Except as otherwise required by law (or with respect to approval of certain actions), the Series E Preferred Stock does not have voting rights.

Dividends

Holders of the Series E Preferred Stock are entitled to dividends in the amount of 7.00% per annum, payable when, as and if declared by our Board in its discretion.

Conversion Rights

Shares of the Series E Preferred Stock (including the amount of any accrued and unpaid dividends thereon) are convertible at the option of the holder into common stock at a variable conversion price equal to 80% of the average of the two lowest VWAPs of our common stock for the ten consecutive trading day period prior to the conversion date. If certain defined default events occur, then the conversion price would thereafter be reduced (and only reduced), to equal 70% of the average of the two lowest VWAPs of our common stock for the twenty consecutive trading day period prior to the conversion date.

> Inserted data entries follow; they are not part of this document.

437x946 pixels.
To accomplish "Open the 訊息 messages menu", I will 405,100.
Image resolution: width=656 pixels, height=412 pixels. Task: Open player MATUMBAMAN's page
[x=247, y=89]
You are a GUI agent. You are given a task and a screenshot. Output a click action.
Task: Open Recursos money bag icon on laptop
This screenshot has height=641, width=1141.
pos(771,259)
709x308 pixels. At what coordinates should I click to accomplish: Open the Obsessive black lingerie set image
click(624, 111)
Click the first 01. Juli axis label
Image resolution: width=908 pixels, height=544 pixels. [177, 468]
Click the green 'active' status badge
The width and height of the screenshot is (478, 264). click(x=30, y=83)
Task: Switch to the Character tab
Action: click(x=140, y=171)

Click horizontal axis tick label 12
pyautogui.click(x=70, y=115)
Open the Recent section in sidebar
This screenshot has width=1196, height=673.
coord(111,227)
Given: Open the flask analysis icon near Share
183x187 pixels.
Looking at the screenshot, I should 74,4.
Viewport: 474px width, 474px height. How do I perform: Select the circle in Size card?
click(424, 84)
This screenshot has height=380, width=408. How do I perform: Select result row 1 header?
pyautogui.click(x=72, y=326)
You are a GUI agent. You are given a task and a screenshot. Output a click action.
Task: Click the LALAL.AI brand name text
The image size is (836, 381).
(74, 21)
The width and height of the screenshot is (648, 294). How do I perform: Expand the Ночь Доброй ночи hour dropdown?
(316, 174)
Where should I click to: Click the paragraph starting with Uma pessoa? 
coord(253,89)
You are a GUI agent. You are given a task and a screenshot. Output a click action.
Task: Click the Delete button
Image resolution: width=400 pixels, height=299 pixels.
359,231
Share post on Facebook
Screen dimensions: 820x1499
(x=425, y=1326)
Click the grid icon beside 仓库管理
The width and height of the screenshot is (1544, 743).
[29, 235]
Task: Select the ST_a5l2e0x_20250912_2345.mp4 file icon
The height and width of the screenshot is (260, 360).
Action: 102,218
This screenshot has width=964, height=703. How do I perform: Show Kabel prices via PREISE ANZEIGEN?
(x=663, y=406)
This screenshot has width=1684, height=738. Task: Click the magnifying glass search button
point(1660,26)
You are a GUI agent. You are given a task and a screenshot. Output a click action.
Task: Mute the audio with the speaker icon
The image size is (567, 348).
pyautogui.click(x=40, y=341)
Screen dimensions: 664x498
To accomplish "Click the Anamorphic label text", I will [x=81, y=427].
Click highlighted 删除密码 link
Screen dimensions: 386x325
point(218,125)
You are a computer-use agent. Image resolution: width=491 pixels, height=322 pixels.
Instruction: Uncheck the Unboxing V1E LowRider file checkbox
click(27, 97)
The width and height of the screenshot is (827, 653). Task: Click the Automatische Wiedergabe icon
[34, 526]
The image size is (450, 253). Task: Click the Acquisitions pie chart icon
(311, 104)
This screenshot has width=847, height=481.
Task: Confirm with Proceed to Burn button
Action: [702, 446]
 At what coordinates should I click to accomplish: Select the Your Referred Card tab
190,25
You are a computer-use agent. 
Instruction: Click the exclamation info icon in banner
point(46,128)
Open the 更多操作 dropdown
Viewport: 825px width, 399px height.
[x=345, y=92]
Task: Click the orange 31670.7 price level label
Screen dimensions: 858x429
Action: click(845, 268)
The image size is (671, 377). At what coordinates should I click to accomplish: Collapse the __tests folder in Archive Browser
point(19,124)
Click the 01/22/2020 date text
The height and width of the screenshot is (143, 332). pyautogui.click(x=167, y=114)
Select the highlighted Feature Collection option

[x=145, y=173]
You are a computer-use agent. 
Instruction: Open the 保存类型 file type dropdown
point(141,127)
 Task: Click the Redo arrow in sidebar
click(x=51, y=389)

No shares of the Series E Preferred, however, may be converted into common stock unless and until our stockholders approve the potential issuance of the conversion shares in accordance with applicable Nasdaq listing rules. We intend to seek such approval at a special meeting to be held in December 2015. If our stockholders do not vote to approve such issuances of our shares in accordance with such rule, then the shares of Series E Preferred Stock will not be convertible into shares of common stock.

Commitment Shares

We will issue 360,000 shares of common stock to the Selling Stockholder as a commitment fee relating to the Series E Preferred Stock within one business day after the date our stockholders approve the potential issuance of the commitment shares in accordance with applicable Nasdaq listing rules. If our stockholders do not vote to approve such issuances of our shares in accordance with such rule, then the commitment shares will not be issued.

Redemption

At any time after March 31, 2016, the holder will have the option to redeem for cash all or any portion of the outstanding shares of the Series E Preferred Stock at a price per share equal to $1,250 plus any accrued but unpaid dividends thereon.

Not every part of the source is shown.